Lo mejor (y quizás por eso más triste) de esta novela genial es aquel país que la Argentina prometía ser en los ochenta. Todo estaba por hacerse y las grandes extensiones de estas tierras generosas con los extranjeros se abrían desde el Hotel de los Inmigrantes hasta donde ellos quisieran llegar. Lo peor es tener las pruebas de que nada de eso resultó como lo soñaron.
Posse elige a un personaje, Felipe, que al despertarse con una enfermedad presumiblemente mortal en su Tucumán natal, debe trasladarse a Buenos Aires para la cura. Deja atrás a su mujer, Santo ("la más buena del mundo) y a sus ocho hijos. El es un barón del azúcar, no le falta nada y comparte la euforia de los ochenta, codeándose con Sarmiento, Roca, Alberdi y Mitre. Quiere, como ellos, arrancar a la nación del desierto y convertirla en un gran país.

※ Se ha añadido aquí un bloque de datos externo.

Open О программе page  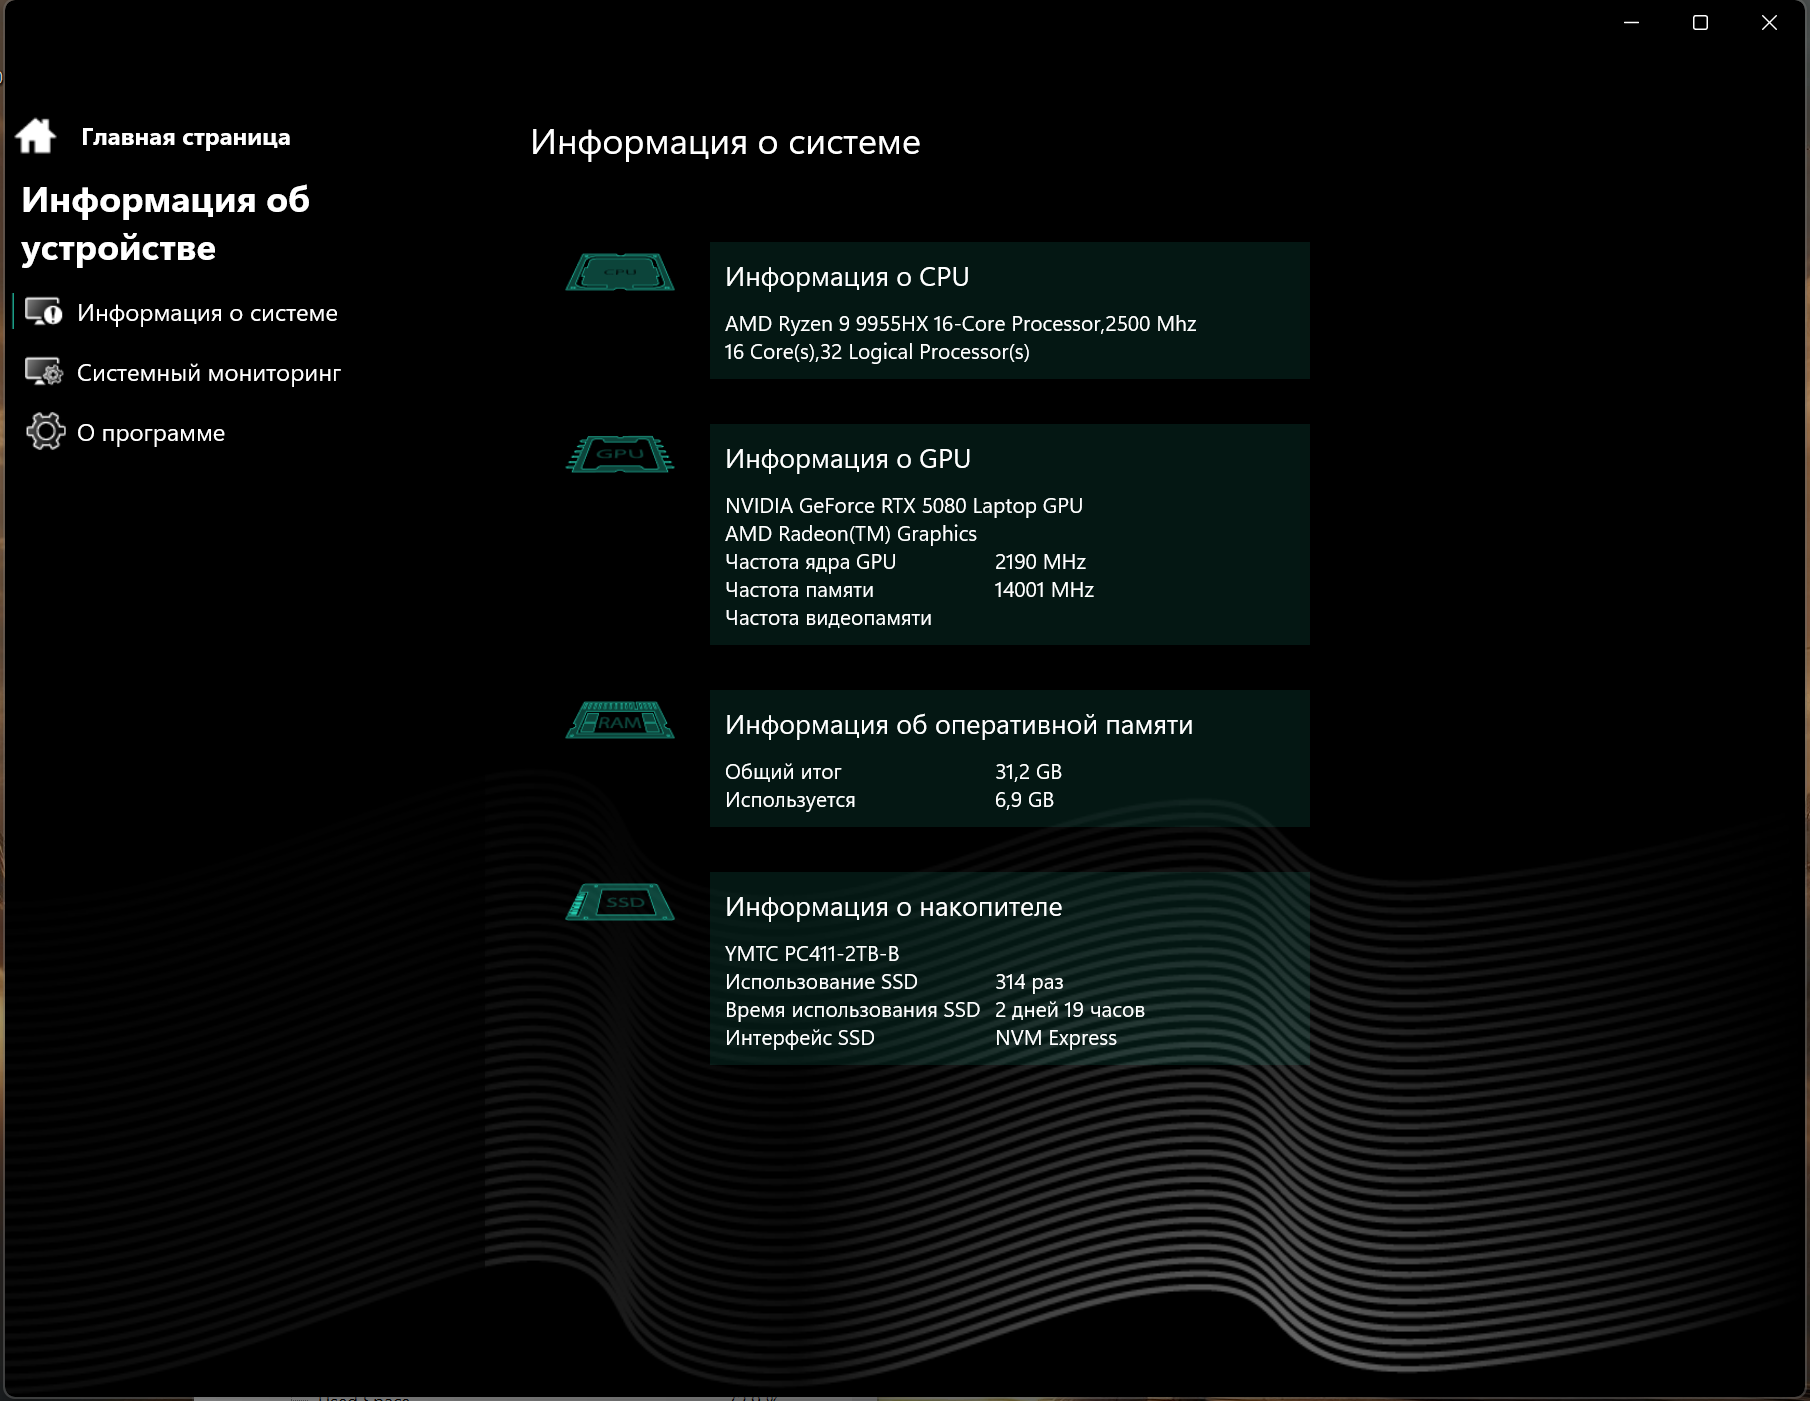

Buenos Aires lo recibe con su gama de olores y personajes, de historias y expectativas. Pero como no es suficiente se trasladará a París, a las manos sabias de Madame Blavatski y a las ideas del poeta desconocido llamado Rimbaud.
Es notable la recreación de época que consigue el autor, la detallada documentación que realizó, la naturalidad con la que sus protagonistas toman la palabra. Con lo que la experiencia de leerla resulta, más que exquisita, iluminadora.